Когда мы анализируем другие психические заболевания, например, паранойю и навязчивое поведение, вроде навязчивой ревности, то снова находим подобное взаимопереплетение отношений к реальным окружающим людям и к внутренним, иллюзорным объектам, хотя в других аспектах психический материал совершенно различен. Представляется оправданным рассматривать общие элементы различных психических заболеваний как производные первичных инфантильных стадий психической жизни, которых достигает регрессия, а различия определяются неодинаковой степенью развития Эго.

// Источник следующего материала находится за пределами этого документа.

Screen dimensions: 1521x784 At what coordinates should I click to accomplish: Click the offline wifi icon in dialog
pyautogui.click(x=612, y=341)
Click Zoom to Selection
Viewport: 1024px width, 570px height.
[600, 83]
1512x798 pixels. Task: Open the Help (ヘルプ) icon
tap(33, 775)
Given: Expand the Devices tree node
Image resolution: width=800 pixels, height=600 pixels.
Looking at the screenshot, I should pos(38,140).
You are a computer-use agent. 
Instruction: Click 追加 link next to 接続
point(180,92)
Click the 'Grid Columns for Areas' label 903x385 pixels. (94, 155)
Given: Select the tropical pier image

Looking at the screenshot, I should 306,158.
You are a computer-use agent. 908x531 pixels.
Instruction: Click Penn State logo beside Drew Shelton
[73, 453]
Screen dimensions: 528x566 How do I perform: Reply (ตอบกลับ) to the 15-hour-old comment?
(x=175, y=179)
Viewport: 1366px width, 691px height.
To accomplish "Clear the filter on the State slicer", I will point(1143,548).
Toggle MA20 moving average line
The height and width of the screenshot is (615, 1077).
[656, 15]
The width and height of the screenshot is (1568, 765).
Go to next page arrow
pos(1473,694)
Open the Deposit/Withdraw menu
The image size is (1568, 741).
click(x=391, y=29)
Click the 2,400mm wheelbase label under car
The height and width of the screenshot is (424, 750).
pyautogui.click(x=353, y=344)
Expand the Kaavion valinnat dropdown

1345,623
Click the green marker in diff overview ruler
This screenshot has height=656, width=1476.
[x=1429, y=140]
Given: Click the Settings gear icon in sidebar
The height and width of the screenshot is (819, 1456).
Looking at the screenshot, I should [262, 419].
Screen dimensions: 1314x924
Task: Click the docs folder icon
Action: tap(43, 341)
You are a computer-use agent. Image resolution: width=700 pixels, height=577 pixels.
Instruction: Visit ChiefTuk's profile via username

Данное утверждение верно для всех душевных болезней, всегда, как заметил Фрейд, сопровождающихся регрессией. Однако вклад в заболевание дисфункции развитого Эго до сих пор недостаточно исследован. Однако в любом случае можно предположить, что главные черты «взрослых» состояний — те же самые, что и у «детских», а все «дополнения», созданные последующей эволюцией Эго, касаются скорее второстепенных аспектов, вариантов одной и той же матрицы, возникающих вследствие влияния наличных условий. Последовательность такова: фрустрация из-за внешнего объекта (материнской груди), реального или воображаемого, а чаще всего, того и другого вместе; ненависть, страх перед предметом фрустрации и, следовательно, угрожающий объект; уход от него и поиск источников наслаждения внутри организма — в этом, на наш взгляд, заключается корень ипохондрических состояний. Можно сделать вывод, что в инфантильных состояниях существует некий эквивалент болезненных ощущений органа, типичных для взрослой ипохондрии, т. е. имеются «ограничители» получаемого удовольствия. Это, как мы полагаем, ведет к компенсаторному гиперкатексису либидо на органе (внутреннем объекте) и преувеличенному отторжению внешнего объекта.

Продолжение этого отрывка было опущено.